Death Instinct - Jed Rubenfeld [58]
Littlemore heard the crash all the way from Wall Street. He listened for an aftermath, for the sounds of riot or terror. Hearing nothing more, he resumed his instructions to his men: “Stanky, you take this shoe straight to Inspector Lahey.”
“Can I tell the press about it?” asked Stankiewicz.
“Make sure you do,” said Littlemore. “But the Feds don’t touch that shoe, you hear me?”
“Excuse me, Captain,” said Roederheusen. “Mr. O’Neill’s still waiting to talk to you.”
Terrified screams rent the rooftop of the Woolworth Building. Schoolboys gaped and yelled in horror. Only Luc was perfectly silent, reaching his hands, with a strange and protective intelligence, to take those of his sister.
The dead girl was the schoolteacher who had stopped short behind Luc. Had Colette taken one more step, Drobac’s knife would have found her. But because of the schoolteacher’s unexpected halt, the knife had pierced the right lung of the wrong victim—the unlucky schoolteacher—rather than the left lung of its intended target.
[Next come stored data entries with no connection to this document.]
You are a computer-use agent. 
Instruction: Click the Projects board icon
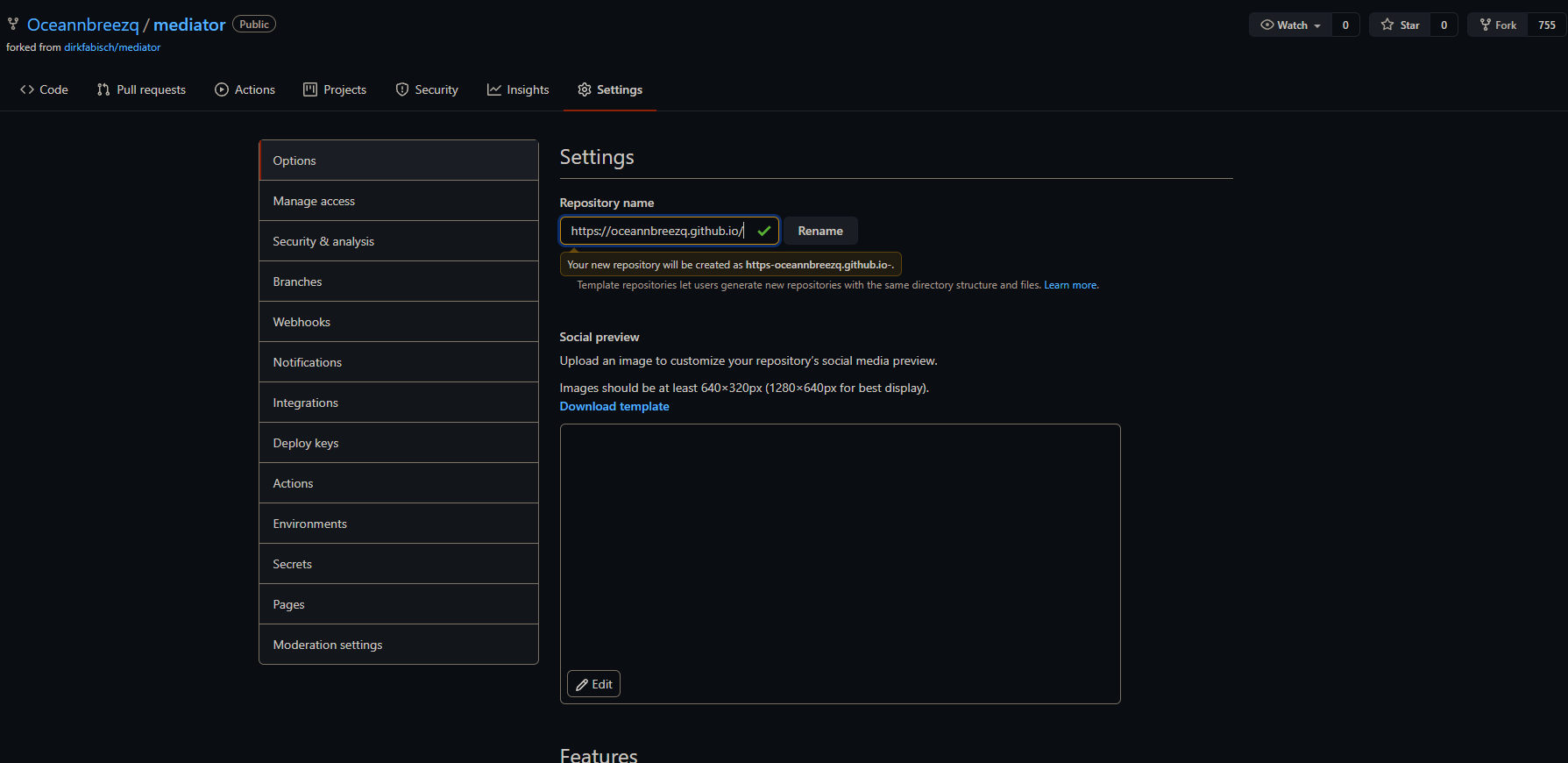click(x=310, y=89)
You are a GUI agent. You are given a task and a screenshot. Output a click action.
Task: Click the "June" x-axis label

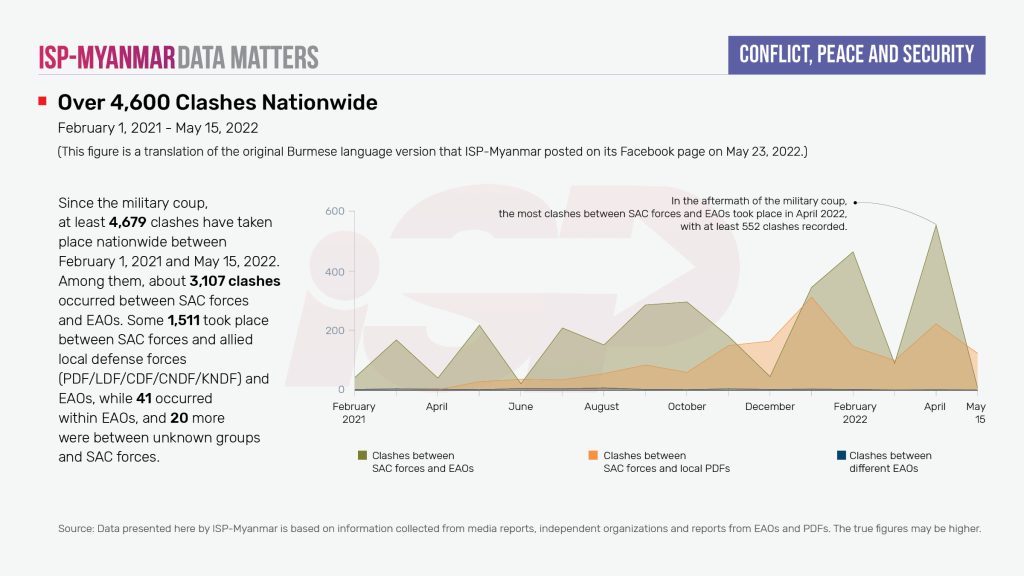click(520, 407)
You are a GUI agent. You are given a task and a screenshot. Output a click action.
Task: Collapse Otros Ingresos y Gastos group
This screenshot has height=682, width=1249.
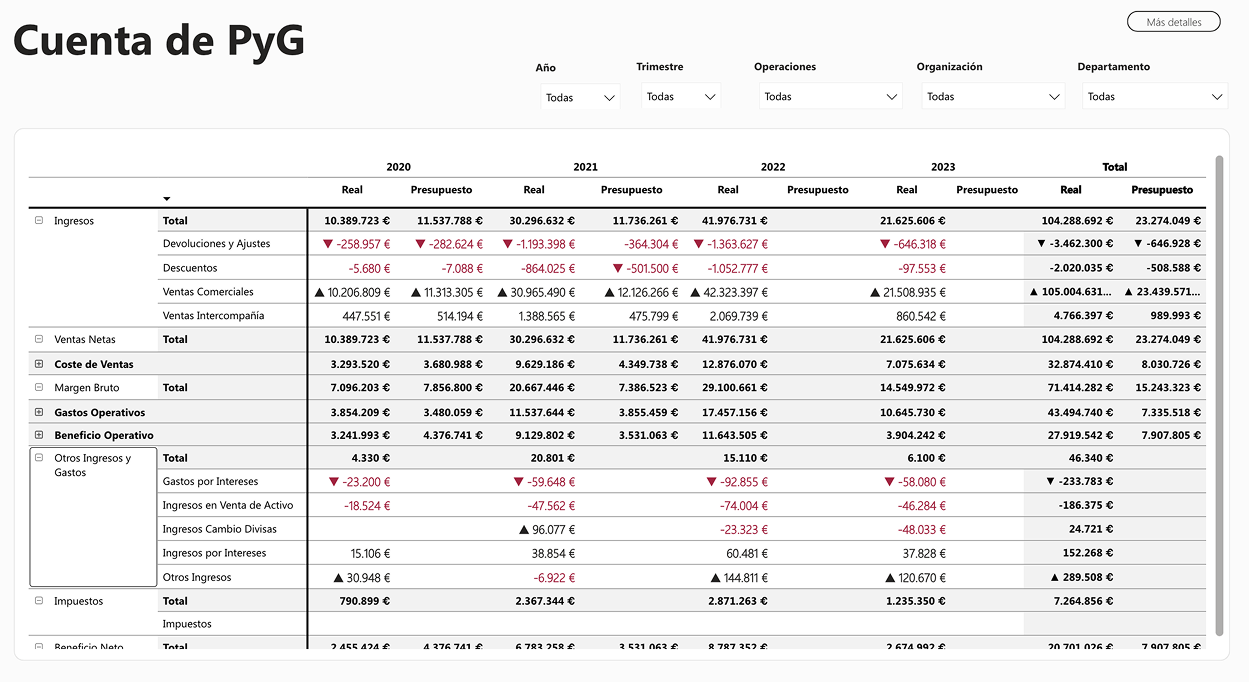coord(39,458)
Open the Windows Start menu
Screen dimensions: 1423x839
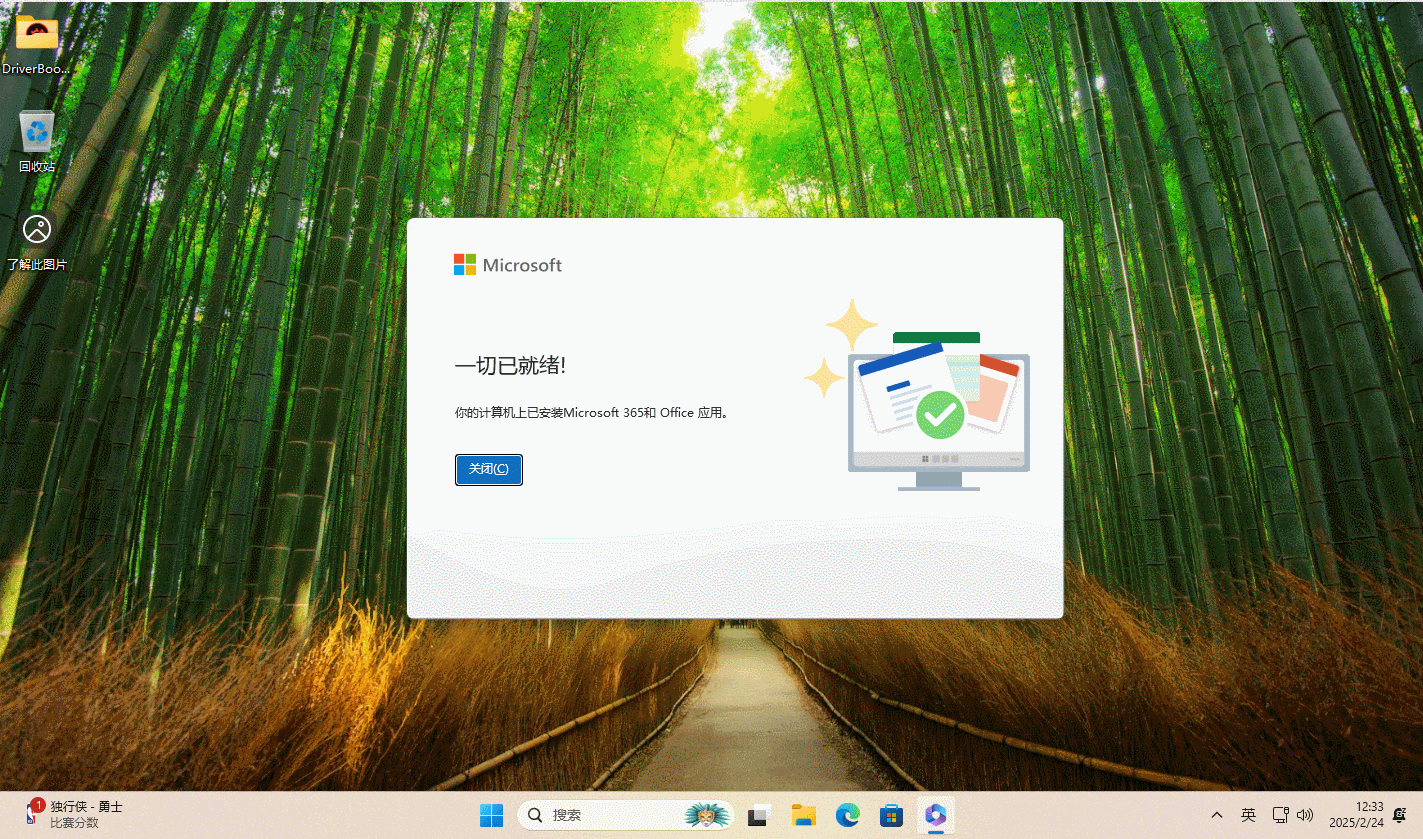click(491, 816)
The mass of people on the observation deck, not having seen the knife, believed they had witnessed a ghastly accident. A new load of sightseers just then emerging onto the deck added to the confusion. Younger, however, had seen the knife in the schoolteacher’s back, and now he saw a man limping toward the heavy oak doors that led to the elevator bank—the only person leaving the platform amid the pandemonium. Drobac glanced back as he passed through the doorway. Younger recognized the small, black eyes at once.
Younger rushed across the deck and through the doorway. Between the closing doors of an elevator car, Younger saw those same black eyes again, peering at him from below a fedora’s brim. The narrowing gap between the doors was too small for a man to fit through, but it was large enough for Younger’s arm, which he thrust into the car, grabbing Drobac by the lapel. The elevator operator, barking out in surprised protest, reopened the doors. Younger yanked Drobac out and threw him to the floor.
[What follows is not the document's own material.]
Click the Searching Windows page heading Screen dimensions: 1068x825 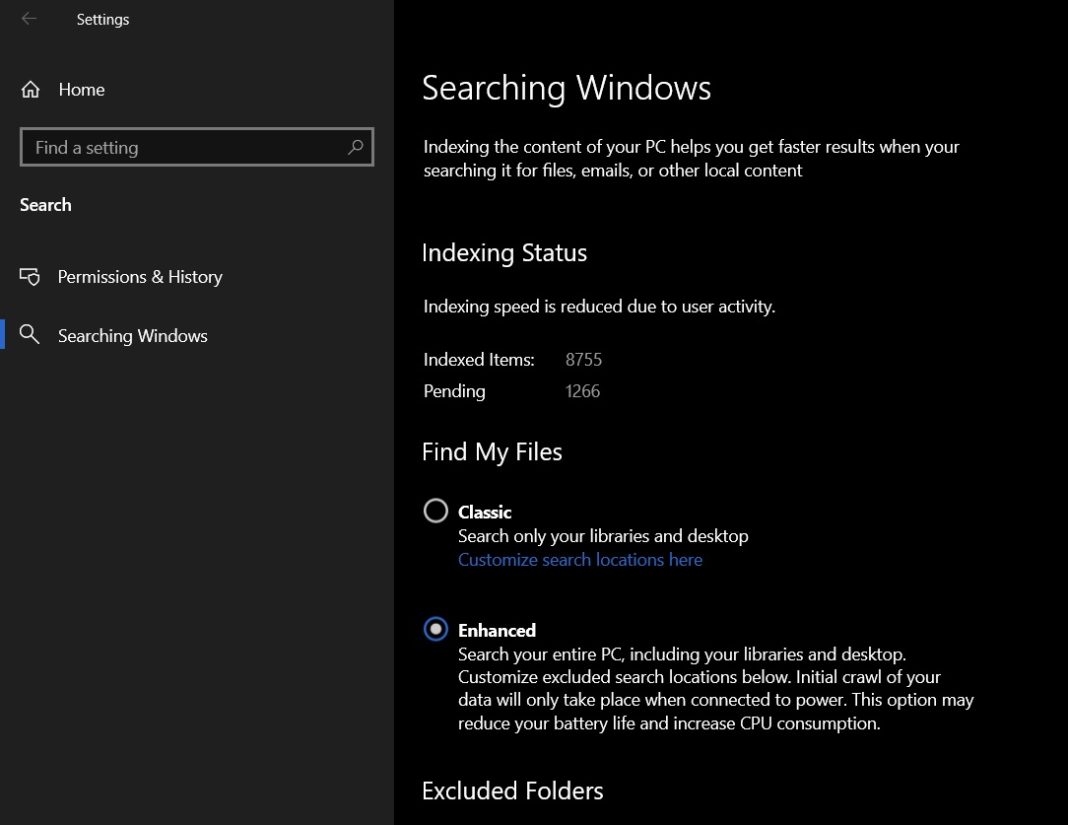click(x=566, y=88)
Drobac tried to fight, but it was no contest. Younger beat him and beat him and kept beating him until the bones of his nose, his jaw and even his eyesockets all gave way.
O’Neill—who’s that?” Littlemore asked Officer Roederheusen on a street corner near the Morgan Bank.
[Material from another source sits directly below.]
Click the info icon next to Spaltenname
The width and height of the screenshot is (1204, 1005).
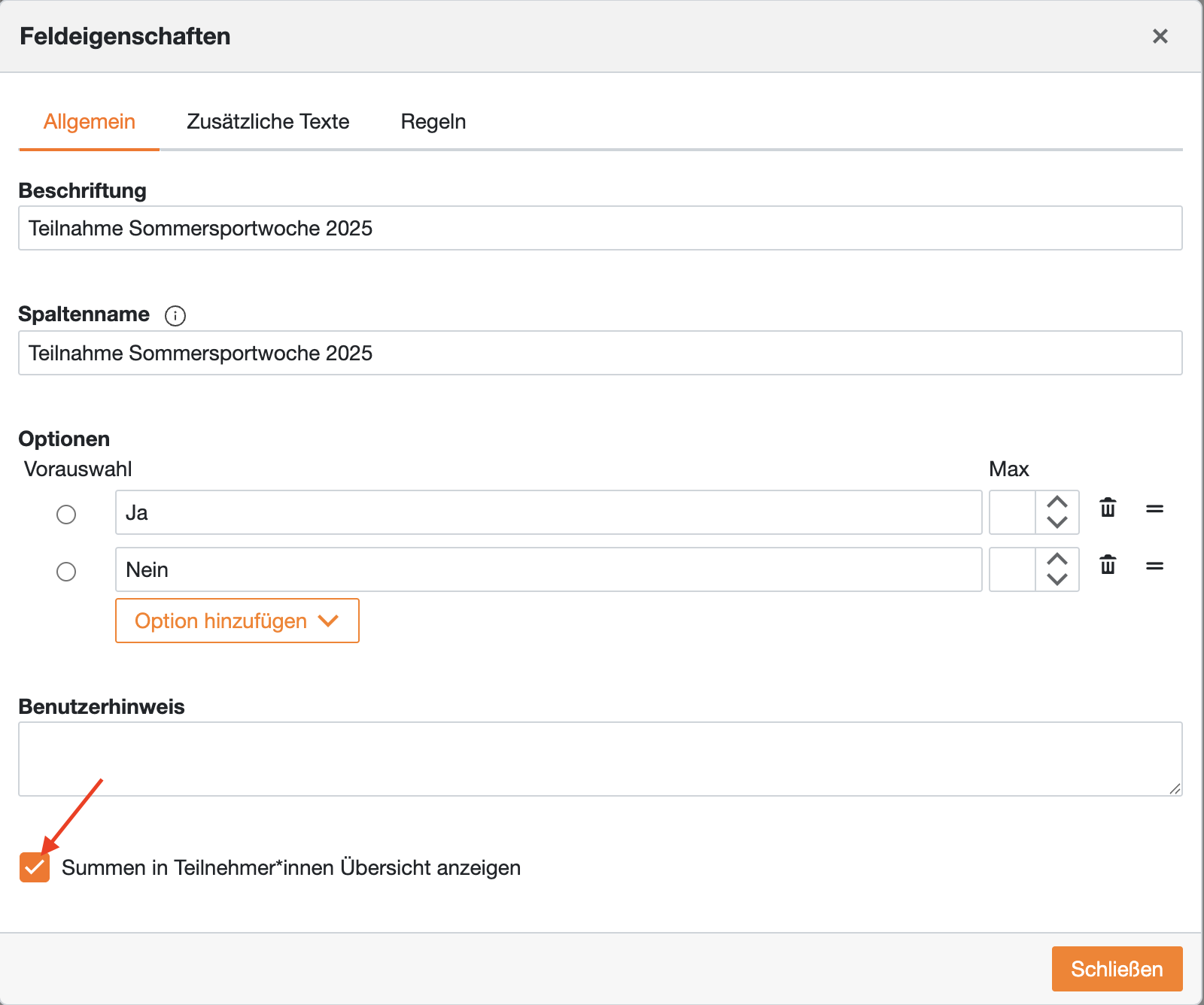175,315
“That’s him over there, sir. He’s been waiting all morning. He says he got a warning about the bomb too.”
“Bring him over. Then go find the mailman who picks up at Cedar and Broadway. And not next week. I want that mailman in my office tomorrow morning, got that?”
“But tomorrow’s Saturday,” said Roederheusen.
“What about it?” asked Littlemore.
“Nothing, sir.” Roederheusen crossed the street and returned with a man barely over five feet in height, with a waistline of approximately the same size and whose arms, as he walked, moved like those of a toy soldier. “Sorry you had to wait, Mr. O’Neill,” said Littlemore. “You have some information for me?”
“Yeah—it was last Thursday, see,” said O’Neill. “Or else Friday. No, Thursday.”
“Just tell me what happened,” said Littlemore.
“I’m on the train from Jersey, like every morning. This guy, he gets on at Manhattan Transfer and we get to talking. Friendly-like.”
“Describe him,” said Littlemore.
“Nice-looking,” said O’Neill. “About forty, forty-two, maybe. Never saw him on the train before. Six-footer. Athletic type. Blond. Educated. Tennis racket.”
“Tennis racket?” asked Littlemore.
“Yeah, he was carrying a tennis racket. Anyways, we’re in the Hudson Tube, see, and he asks me where I work. I tell him 61 Broadway. He says he works on the same block, at some kind of embassy or something, and we keep talking, this and that, you know, and then he leans over and whispers to me, ‘Keep away from Wall Street until after the sixteenth.’ ”
“He said the sixteenth?” asked Littlemore. “You’re sure?”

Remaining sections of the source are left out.